Кощей Бессмертный – сказочный персонаж с неясной этимологией имени, смутным внешним обликом, противоречивыми вариантами толкования образа . Вот очень древний персонаж, причём настолько древний, что его особенности стали забываться, так что повествователи уже не могли вносить вариации в его сценарии поведения: забыли. И только советские сказочники оживили этот образ. Но и выбросить его из повествования не могли — очень уж притягательный образ этакий Дважды умерший.  Сцена повторной гибели Кощея заслуживает внимания: собственно это именно весь смысл его образа в сюжете. И хоть как то позволит понять его происхождение и функции  героя. В сказках принято выделять три сюжета смерти Кощея – от яйца, от коня ( да-да, Вещий Олег нам машет ручкой со своего кургана) и   в былине об Иване Годиновиче он гибнет от собственной выпущенной стрелы.

ПРЕДОСТАВЛЕННЫЙ МАТЕРИАЛ ▸
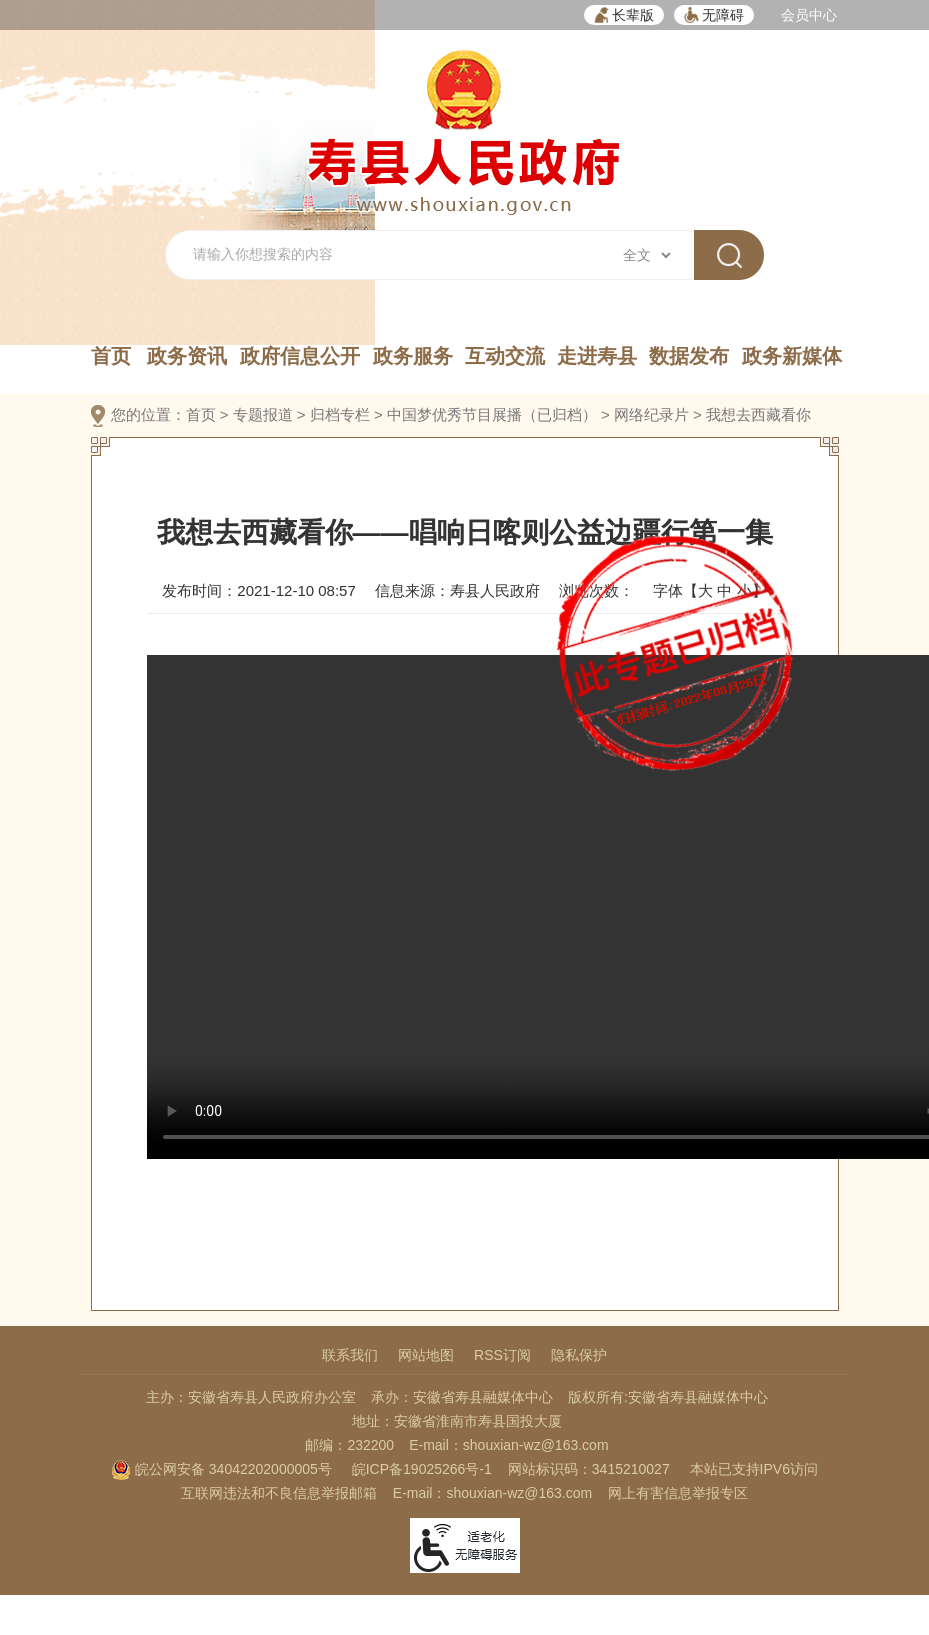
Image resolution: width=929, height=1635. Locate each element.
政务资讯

ЗАДАНИЯ ДЛЯ ВЫПОЛНЕНИЯ ▸
[1] Перечислите все сюжеты смерти Кощея, которые называет текст о Кощее Бессмертном.
[2] Подхватите текст о Кощее Бессмертном и продолжите его с того места, где он обрывается.
Материал здесь не понадобится.

ОТВЕТЫ К УПРАЖНЕНИЯМ ▸
[1]
- смерть от яйца
- смерть от коня
- гибель от собственной выпущенной стрелы (в былине об Иване Годиновиче)

[2]
1. Сюжет первый можно назвать самым распространённым. В нём  Кощея обычно называют «злым чародеем, смерть которого спрятана в нескольких вложенных друг в друга волшебных животных или предметах. Вот типичный пример описания смерти Кощея в сказке: «Моя смерть далече: на море на океане есть остров, на том острове дуб стоит, под дубом сундук зарыт, в сундуке – заяц, в зайце – утка, в утке – яйцо, а в яйце – смерть моя» . Следует отметить, что в некоторых вариантах сказок упоминается ещё и игла, а в других сохраняется только яйцо. По мнению А.К. Байбурина, такой принцип «матрёшки» характерен для изображения смерти, а его наглядной иллюстрацией является гроб в доме (дом в доме) . То есть в подобной структуре явно присутствует символика смерти (ср. древнеегипетский погребальный обряд, для которого характерно помещение мумии в несколько вложенных друг в друга саркофагов). Правда это мнение немного не согласуется с реалями похоронного обряда языческой поры, но всё же можно предположить, что Кощей действительно был похоронен по ОСОБОМУ, не применимому для простых смертных вариантов погребального обряда, где его тело и сосредоточие духа защищено каким то особым образом.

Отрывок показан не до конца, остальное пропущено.